* **Challenge**: Copy the data below word for word, starting at the line that contains "Click the red PDF export icon" and ending after the line that contains "Action: (227, 50)".

_ _ _ _

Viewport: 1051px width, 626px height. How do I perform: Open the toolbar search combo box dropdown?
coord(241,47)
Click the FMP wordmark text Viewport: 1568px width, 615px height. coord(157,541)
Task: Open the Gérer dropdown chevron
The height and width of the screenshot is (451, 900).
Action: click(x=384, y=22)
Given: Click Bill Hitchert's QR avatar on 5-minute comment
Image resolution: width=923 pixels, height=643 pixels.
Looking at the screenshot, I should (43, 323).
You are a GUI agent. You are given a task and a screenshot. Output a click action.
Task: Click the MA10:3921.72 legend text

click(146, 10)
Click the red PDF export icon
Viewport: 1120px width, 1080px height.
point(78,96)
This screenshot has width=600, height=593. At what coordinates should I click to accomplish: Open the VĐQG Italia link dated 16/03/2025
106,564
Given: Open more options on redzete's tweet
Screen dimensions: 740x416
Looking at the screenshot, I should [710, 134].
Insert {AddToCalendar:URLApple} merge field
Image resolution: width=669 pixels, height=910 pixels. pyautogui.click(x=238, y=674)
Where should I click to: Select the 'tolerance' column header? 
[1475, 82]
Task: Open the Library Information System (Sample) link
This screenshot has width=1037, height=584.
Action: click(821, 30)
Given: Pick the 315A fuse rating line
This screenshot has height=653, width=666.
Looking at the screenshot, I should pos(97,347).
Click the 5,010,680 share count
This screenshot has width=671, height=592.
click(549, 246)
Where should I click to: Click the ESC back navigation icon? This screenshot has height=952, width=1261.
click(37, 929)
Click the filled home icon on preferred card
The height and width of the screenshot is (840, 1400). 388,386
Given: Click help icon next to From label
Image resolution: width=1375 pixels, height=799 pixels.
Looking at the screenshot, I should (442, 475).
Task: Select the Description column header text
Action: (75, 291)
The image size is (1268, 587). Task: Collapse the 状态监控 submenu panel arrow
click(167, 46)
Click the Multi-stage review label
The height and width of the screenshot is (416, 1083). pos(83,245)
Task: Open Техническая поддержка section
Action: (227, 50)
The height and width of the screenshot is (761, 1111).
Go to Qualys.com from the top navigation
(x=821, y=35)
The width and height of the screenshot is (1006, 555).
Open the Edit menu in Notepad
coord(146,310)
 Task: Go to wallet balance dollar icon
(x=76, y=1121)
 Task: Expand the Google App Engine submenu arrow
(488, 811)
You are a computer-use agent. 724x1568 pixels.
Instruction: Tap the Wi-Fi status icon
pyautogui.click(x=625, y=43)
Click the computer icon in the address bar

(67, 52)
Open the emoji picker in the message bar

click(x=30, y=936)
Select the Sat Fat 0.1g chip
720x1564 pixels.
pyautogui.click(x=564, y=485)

_ _ _ _

* **The response**:
Click the red PDF export icon
Viewport: 1120px width, 1080px height.
point(78,96)
This screenshot has width=600, height=593. At what coordinates should I click to accomplish: Open the VĐQG Italia link dated 16/03/2025
106,564
Given: Open more options on redzete's tweet
Screen dimensions: 740x416
Looking at the screenshot, I should [710, 134].
Insert {AddToCalendar:URLApple} merge field
Image resolution: width=669 pixels, height=910 pixels. pyautogui.click(x=238, y=674)
Where should I click to: Select the 'tolerance' column header? 
[1475, 82]
Task: Open the Library Information System (Sample) link
This screenshot has width=1037, height=584.
Action: click(821, 30)
Given: Pick the 315A fuse rating line
This screenshot has height=653, width=666.
Looking at the screenshot, I should pos(97,347).
Click the 5,010,680 share count
This screenshot has width=671, height=592.
click(549, 246)
Where should I click to: Click the ESC back navigation icon? This screenshot has height=952, width=1261.
click(37, 929)
Click the filled home icon on preferred card
The height and width of the screenshot is (840, 1400). 388,386
Given: Click help icon next to From label
Image resolution: width=1375 pixels, height=799 pixels.
Looking at the screenshot, I should (442, 475).
Task: Select the Description column header text
Action: (75, 291)
The image size is (1268, 587). Task: Collapse the 状态监控 submenu panel arrow
click(167, 46)
Click the Multi-stage review label
The height and width of the screenshot is (416, 1083). pos(83,245)
Task: Open Техническая поддержка section
Action: (227, 50)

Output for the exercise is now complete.